ASSIGNED TASK
Among the lines below, copy exactly those from the one with "[Sexy bikini girl" through the one with "BOORU XXX (275, 2181)", counting both ends.

(Dataset entries)

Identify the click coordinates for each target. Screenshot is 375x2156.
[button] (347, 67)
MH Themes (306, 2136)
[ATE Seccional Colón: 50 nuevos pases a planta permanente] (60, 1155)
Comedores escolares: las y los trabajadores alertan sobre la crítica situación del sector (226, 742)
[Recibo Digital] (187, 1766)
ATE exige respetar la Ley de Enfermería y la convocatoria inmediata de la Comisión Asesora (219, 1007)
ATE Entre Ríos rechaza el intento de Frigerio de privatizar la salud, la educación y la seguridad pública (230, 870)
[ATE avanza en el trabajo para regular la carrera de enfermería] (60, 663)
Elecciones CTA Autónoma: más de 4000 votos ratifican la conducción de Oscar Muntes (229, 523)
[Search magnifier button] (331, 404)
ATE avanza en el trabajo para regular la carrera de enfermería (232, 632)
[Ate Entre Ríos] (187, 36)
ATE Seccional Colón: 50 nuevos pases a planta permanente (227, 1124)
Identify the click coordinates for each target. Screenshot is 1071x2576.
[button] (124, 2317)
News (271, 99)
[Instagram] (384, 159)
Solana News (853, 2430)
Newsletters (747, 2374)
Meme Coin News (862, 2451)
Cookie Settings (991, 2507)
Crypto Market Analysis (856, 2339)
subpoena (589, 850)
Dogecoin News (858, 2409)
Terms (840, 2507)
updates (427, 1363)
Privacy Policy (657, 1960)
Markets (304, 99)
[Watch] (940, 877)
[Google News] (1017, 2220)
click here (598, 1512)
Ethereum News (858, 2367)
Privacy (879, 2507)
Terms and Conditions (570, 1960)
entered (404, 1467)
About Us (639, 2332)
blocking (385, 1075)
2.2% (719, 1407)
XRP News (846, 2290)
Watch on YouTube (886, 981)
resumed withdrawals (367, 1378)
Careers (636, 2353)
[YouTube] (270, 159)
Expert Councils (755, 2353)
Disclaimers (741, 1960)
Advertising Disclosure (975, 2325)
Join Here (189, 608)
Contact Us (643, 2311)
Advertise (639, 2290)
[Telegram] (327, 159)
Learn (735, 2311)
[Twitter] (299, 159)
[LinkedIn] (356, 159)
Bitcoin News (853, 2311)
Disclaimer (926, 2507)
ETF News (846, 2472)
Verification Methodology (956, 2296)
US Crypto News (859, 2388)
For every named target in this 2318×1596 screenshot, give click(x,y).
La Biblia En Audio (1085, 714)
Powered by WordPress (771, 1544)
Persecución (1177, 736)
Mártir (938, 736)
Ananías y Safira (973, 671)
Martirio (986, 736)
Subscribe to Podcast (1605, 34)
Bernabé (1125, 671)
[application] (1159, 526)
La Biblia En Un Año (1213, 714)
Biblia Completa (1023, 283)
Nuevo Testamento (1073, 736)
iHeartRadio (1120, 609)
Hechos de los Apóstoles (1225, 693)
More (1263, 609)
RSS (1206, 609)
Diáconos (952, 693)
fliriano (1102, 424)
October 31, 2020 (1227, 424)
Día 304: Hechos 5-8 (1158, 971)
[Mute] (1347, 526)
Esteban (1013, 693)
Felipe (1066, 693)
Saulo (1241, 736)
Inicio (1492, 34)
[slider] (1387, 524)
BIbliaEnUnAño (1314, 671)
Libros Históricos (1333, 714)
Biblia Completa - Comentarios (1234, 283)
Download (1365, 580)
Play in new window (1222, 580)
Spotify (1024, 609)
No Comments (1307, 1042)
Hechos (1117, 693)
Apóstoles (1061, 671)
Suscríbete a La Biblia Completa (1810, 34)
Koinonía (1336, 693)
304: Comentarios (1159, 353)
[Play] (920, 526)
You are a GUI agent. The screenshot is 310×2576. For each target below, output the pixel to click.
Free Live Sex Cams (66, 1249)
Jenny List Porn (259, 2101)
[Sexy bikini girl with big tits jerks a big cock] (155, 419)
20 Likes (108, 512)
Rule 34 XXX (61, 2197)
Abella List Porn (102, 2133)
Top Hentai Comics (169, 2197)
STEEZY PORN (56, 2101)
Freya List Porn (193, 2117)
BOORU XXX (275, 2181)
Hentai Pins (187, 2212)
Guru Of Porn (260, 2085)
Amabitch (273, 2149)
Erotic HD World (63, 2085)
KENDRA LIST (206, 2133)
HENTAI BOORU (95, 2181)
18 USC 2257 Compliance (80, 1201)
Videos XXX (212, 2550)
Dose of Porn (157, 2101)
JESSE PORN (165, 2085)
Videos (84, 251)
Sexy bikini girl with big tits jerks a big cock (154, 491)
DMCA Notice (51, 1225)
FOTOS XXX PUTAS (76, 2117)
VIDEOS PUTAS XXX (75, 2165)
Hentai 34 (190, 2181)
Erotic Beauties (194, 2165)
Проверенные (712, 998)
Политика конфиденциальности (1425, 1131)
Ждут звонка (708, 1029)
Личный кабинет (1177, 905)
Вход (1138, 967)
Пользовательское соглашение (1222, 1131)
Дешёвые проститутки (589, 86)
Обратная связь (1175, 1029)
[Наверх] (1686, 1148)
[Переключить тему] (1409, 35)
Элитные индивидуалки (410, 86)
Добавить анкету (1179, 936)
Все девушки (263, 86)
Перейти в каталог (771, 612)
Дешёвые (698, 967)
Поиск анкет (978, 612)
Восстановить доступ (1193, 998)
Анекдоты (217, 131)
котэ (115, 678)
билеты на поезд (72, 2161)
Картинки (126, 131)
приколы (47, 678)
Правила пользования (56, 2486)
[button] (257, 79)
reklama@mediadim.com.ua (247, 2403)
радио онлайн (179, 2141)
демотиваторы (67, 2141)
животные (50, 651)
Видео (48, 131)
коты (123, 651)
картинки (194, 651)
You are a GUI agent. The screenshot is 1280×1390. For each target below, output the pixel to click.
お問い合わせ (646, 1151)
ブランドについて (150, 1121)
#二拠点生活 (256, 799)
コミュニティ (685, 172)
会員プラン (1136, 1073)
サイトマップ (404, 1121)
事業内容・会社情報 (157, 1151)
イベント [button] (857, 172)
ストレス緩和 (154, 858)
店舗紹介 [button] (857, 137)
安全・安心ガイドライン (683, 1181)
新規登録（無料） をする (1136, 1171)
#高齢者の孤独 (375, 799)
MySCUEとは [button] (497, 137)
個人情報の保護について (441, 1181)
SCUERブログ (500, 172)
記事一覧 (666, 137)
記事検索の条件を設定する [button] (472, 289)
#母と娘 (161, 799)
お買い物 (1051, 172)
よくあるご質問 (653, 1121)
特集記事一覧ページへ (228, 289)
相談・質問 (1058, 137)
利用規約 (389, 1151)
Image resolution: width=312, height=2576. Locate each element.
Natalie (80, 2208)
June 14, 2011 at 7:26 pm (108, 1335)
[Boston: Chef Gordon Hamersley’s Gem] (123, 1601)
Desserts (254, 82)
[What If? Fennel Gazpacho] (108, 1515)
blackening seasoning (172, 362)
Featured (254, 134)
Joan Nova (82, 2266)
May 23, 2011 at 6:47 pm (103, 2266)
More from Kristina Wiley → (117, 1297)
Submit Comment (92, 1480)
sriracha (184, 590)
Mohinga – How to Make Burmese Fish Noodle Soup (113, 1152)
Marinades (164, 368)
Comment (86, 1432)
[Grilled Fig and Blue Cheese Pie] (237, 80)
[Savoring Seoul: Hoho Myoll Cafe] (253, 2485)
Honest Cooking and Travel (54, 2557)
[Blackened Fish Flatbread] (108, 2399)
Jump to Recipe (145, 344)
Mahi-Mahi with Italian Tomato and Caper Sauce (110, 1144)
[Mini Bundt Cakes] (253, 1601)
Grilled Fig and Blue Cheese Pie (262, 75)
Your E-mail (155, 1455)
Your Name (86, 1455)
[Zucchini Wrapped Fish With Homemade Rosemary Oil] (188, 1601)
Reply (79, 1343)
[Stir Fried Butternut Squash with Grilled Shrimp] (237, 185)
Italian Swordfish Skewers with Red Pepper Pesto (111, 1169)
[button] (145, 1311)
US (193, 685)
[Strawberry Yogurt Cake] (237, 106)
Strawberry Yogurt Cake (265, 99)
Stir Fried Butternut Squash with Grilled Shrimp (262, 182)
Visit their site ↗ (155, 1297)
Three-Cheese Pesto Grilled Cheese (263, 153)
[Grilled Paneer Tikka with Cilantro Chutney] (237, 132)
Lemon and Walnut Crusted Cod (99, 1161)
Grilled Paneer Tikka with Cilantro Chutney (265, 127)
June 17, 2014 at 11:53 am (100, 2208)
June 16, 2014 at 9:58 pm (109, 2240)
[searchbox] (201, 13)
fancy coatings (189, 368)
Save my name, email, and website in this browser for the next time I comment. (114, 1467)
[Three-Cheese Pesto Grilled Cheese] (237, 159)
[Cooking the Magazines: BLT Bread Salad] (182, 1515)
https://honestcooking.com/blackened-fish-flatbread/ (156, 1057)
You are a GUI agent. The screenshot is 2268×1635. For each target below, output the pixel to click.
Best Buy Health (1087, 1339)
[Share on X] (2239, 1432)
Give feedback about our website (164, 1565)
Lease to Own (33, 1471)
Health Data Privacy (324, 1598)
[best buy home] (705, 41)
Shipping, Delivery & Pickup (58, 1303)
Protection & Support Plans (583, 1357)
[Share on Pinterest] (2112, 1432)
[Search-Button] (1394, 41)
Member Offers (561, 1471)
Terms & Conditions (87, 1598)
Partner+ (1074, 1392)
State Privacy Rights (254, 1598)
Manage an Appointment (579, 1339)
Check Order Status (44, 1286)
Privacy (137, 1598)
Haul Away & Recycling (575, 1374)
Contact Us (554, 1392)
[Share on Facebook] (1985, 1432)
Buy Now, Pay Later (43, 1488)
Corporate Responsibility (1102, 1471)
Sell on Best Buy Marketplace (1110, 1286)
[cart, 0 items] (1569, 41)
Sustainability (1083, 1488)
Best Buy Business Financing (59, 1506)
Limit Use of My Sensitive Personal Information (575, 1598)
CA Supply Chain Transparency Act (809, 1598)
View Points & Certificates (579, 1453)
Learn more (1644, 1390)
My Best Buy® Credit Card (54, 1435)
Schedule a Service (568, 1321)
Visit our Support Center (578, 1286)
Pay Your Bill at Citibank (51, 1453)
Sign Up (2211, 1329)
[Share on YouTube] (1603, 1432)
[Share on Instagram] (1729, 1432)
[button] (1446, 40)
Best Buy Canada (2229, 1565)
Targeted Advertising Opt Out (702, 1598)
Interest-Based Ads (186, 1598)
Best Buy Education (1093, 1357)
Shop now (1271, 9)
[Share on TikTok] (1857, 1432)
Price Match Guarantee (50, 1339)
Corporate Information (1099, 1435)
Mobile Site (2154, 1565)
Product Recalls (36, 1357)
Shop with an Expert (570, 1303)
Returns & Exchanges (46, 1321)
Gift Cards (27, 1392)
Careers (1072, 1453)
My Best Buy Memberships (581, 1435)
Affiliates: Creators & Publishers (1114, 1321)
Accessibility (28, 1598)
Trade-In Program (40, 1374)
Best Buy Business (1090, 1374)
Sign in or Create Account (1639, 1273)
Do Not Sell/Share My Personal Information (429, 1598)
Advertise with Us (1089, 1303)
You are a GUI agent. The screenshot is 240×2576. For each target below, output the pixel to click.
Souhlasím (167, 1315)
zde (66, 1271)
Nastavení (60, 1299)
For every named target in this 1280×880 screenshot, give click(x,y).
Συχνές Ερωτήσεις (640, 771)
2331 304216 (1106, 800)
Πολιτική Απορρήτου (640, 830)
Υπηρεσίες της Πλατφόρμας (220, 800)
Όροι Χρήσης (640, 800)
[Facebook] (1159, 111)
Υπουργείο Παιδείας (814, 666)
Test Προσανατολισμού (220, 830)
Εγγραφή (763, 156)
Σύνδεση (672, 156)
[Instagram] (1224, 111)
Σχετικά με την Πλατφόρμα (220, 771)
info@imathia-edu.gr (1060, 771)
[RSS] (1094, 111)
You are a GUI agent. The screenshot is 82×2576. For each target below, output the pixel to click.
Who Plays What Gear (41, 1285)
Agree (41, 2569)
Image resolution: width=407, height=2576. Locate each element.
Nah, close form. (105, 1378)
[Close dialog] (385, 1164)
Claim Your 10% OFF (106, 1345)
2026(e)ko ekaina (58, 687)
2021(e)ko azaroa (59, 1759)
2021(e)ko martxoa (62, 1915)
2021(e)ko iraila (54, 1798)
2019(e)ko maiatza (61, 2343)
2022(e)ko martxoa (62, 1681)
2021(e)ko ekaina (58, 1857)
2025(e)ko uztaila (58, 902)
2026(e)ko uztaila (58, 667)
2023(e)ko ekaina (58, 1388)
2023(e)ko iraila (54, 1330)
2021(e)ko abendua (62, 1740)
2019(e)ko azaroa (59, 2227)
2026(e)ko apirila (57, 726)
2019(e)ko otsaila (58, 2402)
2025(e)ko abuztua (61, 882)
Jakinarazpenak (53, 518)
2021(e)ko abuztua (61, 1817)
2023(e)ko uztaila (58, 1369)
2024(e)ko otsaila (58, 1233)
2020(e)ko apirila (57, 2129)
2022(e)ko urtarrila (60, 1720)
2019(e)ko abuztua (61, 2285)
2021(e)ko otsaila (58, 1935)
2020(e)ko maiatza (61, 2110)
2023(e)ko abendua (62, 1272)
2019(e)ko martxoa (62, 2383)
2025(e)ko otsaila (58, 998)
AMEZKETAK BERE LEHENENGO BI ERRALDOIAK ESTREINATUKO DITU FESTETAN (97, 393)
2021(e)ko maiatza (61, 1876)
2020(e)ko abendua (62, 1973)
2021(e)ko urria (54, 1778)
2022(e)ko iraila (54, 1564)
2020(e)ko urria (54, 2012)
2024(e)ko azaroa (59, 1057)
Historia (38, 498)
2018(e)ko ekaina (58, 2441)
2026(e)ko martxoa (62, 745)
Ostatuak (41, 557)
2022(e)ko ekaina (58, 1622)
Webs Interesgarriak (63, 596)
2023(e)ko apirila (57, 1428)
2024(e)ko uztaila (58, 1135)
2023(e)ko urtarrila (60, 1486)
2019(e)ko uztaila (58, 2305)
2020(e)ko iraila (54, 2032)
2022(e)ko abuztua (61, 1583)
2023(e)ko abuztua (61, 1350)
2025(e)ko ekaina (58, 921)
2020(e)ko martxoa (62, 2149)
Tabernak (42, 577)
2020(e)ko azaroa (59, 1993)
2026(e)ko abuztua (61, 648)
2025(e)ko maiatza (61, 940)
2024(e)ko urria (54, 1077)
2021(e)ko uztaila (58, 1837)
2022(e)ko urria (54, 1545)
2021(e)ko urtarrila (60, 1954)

TASK RESPONSE
[Sexy bikini girl with big tits jerks a big cock] (155, 419)
20 Likes (108, 512)
Rule 34 XXX (61, 2197)
Abella List Porn (102, 2133)
Top Hentai Comics (169, 2197)
STEEZY PORN (56, 2101)
Freya List Porn (193, 2117)
BOORU XXX (275, 2181)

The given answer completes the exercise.